Work to be completed> In the data that follows, determine how many lines contain the word "showing", and give only that number.

(Stored data)

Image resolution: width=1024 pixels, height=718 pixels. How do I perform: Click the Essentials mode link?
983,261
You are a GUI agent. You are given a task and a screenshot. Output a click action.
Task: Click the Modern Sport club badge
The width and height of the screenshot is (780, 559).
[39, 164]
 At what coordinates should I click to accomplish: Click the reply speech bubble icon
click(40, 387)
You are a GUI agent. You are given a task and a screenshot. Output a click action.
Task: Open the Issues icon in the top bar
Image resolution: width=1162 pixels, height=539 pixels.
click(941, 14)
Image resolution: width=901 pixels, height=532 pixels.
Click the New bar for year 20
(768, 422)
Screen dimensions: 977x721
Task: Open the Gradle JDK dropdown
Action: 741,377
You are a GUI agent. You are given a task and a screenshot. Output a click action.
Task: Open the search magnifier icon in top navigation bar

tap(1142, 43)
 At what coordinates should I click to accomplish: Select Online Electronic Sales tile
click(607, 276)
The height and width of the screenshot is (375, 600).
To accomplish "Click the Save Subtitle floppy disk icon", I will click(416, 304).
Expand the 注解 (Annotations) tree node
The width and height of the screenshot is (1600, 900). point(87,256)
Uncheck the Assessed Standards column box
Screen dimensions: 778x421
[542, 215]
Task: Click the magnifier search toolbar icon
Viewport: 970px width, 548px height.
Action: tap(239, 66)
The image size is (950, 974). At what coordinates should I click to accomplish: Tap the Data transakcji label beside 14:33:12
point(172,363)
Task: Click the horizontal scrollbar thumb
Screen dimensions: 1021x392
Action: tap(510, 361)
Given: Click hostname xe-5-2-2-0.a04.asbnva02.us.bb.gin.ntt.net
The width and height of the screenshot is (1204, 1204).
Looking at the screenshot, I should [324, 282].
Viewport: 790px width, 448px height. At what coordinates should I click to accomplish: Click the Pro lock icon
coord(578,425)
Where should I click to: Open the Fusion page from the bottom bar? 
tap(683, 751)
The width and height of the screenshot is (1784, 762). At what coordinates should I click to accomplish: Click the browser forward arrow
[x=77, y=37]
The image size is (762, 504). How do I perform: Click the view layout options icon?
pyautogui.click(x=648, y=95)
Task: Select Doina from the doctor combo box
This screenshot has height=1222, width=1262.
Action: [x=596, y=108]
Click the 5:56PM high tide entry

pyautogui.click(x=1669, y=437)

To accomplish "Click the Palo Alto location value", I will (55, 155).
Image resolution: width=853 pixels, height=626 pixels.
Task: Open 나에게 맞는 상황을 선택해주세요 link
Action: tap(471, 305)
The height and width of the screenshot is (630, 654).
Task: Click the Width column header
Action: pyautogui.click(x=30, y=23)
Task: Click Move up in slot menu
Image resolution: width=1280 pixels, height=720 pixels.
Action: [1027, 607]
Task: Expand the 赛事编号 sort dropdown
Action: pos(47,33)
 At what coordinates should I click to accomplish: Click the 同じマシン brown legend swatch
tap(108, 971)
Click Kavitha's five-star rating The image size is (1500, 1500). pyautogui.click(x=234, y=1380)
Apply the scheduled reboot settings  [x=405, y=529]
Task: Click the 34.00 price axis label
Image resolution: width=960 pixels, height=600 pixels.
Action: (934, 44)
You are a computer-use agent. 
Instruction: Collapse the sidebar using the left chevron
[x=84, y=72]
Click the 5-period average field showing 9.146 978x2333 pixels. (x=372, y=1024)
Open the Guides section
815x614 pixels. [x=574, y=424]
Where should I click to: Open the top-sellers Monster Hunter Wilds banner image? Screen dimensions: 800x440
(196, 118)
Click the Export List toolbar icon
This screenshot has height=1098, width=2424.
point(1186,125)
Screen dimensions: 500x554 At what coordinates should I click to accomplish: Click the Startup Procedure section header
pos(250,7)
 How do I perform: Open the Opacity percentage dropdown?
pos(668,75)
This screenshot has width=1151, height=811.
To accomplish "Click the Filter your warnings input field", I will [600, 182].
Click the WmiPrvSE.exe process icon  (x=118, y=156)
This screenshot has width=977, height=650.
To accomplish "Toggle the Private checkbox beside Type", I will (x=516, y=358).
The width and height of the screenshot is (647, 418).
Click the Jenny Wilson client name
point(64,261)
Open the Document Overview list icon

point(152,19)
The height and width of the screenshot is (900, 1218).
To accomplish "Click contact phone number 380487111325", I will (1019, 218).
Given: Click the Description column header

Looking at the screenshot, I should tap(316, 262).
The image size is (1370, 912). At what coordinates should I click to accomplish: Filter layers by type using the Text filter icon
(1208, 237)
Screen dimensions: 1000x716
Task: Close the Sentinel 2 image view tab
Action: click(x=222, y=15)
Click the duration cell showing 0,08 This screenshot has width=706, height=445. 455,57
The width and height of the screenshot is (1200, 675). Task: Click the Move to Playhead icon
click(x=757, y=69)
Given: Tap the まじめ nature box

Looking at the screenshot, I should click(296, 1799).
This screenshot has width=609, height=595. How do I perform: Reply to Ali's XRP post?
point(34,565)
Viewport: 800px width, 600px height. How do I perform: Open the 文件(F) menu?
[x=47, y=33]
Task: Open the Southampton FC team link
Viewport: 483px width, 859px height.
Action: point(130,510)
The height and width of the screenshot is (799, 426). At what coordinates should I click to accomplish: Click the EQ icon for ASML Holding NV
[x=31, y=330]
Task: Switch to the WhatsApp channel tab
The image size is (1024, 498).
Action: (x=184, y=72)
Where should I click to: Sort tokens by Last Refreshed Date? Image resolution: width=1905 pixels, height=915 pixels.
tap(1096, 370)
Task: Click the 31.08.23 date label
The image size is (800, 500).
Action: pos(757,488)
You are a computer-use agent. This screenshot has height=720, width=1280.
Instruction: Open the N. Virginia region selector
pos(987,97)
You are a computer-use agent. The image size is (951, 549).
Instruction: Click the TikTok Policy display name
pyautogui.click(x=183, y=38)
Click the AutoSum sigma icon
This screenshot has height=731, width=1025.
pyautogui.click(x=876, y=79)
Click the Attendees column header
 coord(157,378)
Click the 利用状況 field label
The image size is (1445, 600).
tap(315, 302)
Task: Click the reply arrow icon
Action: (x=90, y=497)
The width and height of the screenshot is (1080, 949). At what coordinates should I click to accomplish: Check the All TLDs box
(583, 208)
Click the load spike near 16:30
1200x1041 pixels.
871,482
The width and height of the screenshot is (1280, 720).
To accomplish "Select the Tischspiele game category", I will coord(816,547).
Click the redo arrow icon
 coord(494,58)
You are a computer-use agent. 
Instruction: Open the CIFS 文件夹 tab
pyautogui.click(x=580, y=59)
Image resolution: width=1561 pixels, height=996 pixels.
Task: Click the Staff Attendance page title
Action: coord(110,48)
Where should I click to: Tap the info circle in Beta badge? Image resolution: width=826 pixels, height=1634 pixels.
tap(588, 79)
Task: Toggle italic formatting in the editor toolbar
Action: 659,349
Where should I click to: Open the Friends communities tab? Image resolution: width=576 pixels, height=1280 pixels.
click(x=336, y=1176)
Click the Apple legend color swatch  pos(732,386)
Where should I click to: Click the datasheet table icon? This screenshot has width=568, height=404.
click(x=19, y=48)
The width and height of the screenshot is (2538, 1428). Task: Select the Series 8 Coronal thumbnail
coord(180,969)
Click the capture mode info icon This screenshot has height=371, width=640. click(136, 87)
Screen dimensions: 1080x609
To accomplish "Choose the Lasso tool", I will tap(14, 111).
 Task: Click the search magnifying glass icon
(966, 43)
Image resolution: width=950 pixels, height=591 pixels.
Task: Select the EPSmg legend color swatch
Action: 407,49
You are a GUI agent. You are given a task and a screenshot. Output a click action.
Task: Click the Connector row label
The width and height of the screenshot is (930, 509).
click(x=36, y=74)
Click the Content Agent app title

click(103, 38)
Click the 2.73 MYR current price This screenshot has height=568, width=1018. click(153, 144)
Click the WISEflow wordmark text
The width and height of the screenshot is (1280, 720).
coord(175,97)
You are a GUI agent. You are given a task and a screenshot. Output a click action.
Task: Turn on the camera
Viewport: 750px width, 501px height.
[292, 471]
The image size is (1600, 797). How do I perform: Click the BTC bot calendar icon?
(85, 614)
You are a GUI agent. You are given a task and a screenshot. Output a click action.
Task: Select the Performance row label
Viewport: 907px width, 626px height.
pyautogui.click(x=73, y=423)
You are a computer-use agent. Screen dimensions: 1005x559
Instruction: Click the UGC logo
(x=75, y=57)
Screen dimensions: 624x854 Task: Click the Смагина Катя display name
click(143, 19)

(End Stored data)

Your solution> 2